Coprocessor Architectures for VLSI
Hansen, Paul Mark
Technical Report Identifier: CSD-88-466
Abstract: The hardware resources available on a single chip to implement VLSI CPU remain scarce, despite rapid technological advances. Reduced Instruction Set Computers (RISCs) reduce complexity and use the chip hardware resources to make the most frequently occurring operations fast. In this dissertation, the RISC philosophy is extended to specialized devices called coprocessors. Coprocessors increase system performance by reducing the number of instructions per program and the number of effective cycles per instruction.

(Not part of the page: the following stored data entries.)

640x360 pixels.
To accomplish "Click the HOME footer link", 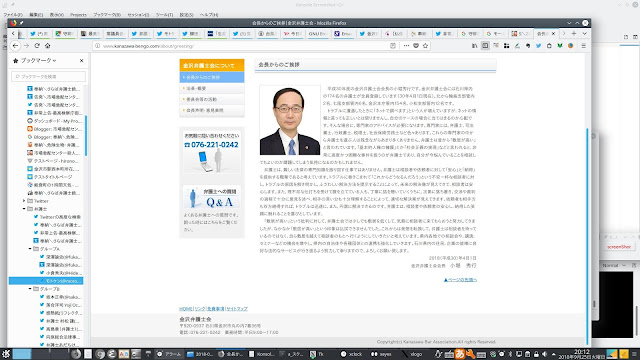I will point(186,309).
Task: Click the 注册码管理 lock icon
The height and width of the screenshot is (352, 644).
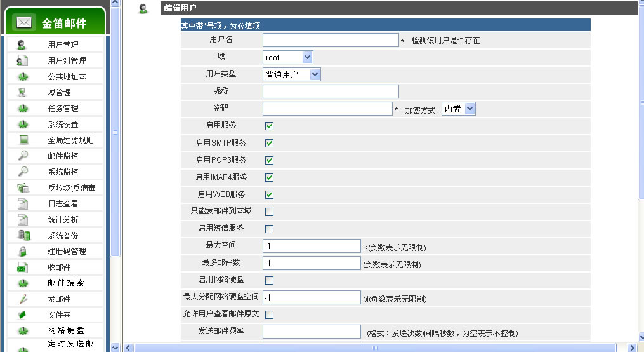Action: [23, 251]
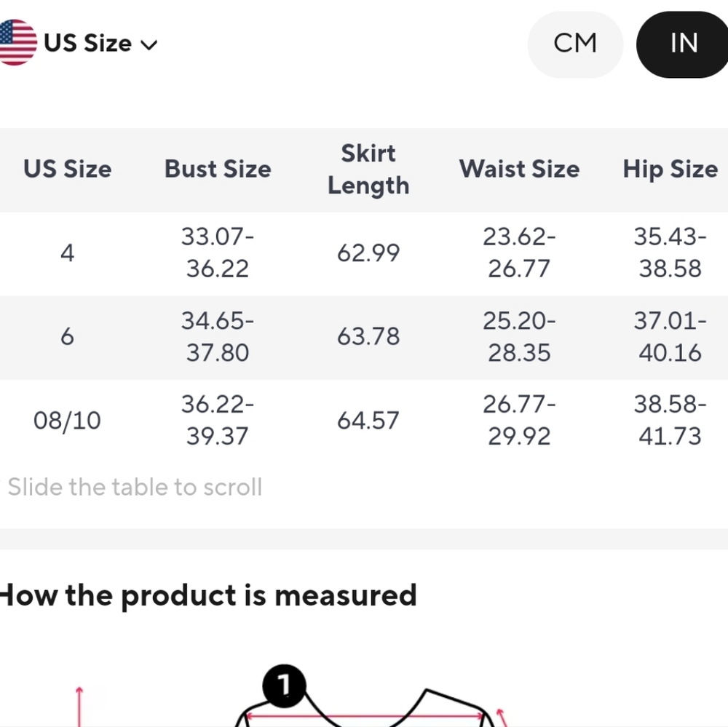Click the Skirt Length column header

(368, 169)
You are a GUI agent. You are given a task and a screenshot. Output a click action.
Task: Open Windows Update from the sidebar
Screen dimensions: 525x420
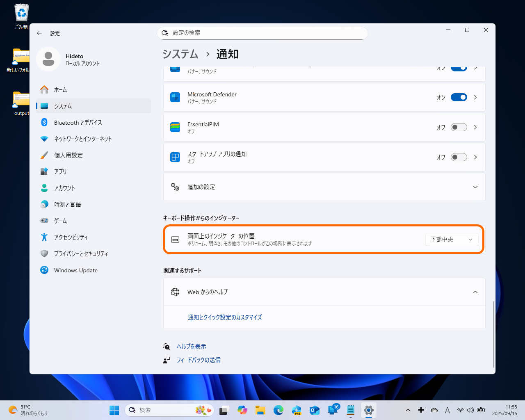click(76, 270)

A method for evaluating coprocessor performance is developed, including a model that accounts for system, software, and hardware effects. Coprocessor implementations are characterized in terms of effectiveness and utilization by considering operation and overhead time for typical computations.
Performance and interface characteristics of the SPUR floating-point coprocessor implementation of the IEEE Standard are presented and compared to two popular commercial versions by Intel and Motorola. The SPUR FPU is a factor of three to 50 times faster than the commercial versions for comparable technology and clock rates. For each architecture, the influence on performance of each of the following is identified: the bus width between the floating-point unit and operand storage, the operand transfer protocols implemented in hardware, the concurrent execution model, the speed of the function units, the floating-point instruction semantics, and the data cache service time. Execution time spent in overhead is shown to increase to more than 90% for some architectures if equipped with faster floating-point units. This suggests that coprocessor interface architectures must change dramatically to keep pace with the rapid advance in CPU execution rates to be effective.

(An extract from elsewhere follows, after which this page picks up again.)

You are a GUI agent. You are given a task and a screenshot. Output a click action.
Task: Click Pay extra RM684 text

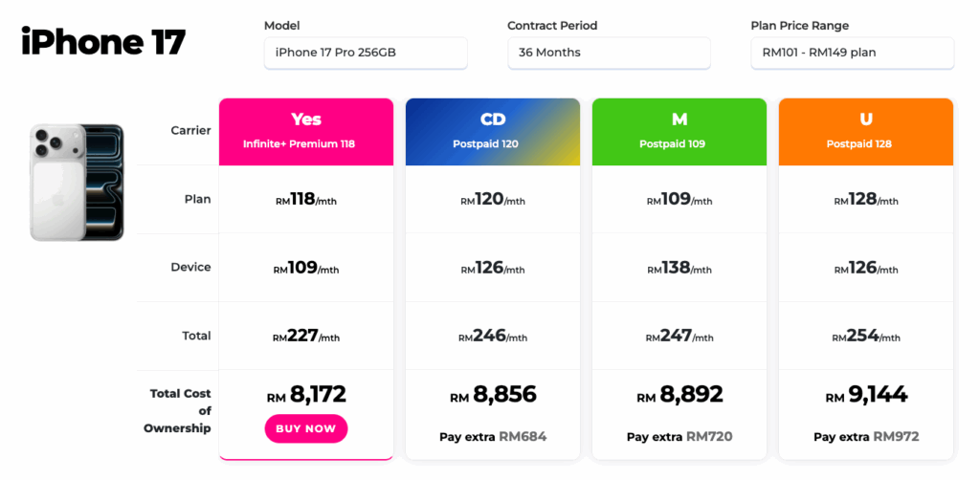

The combinatorial optimization problem of finding the shortest path between two vertices in a directed graph is presented. Algorithms for scan-based relaxation techniques and Dijkstra's shortest-path algorithm are considered in detail. A path optimization coprocessor based on the SPUR model is proposed that achieves nearly three orders of magnitude improvement in performance over software implementations, and two to three orders of magnitude improvement in cost with performance comparable to dedicated hardware devices or specialized and multi-computer architectures.
Finally, the SPUR coprocessor architecture is evaluated for three other applications: digital signal processing, vector floating-floating arithmetic, and support for the Prolog language.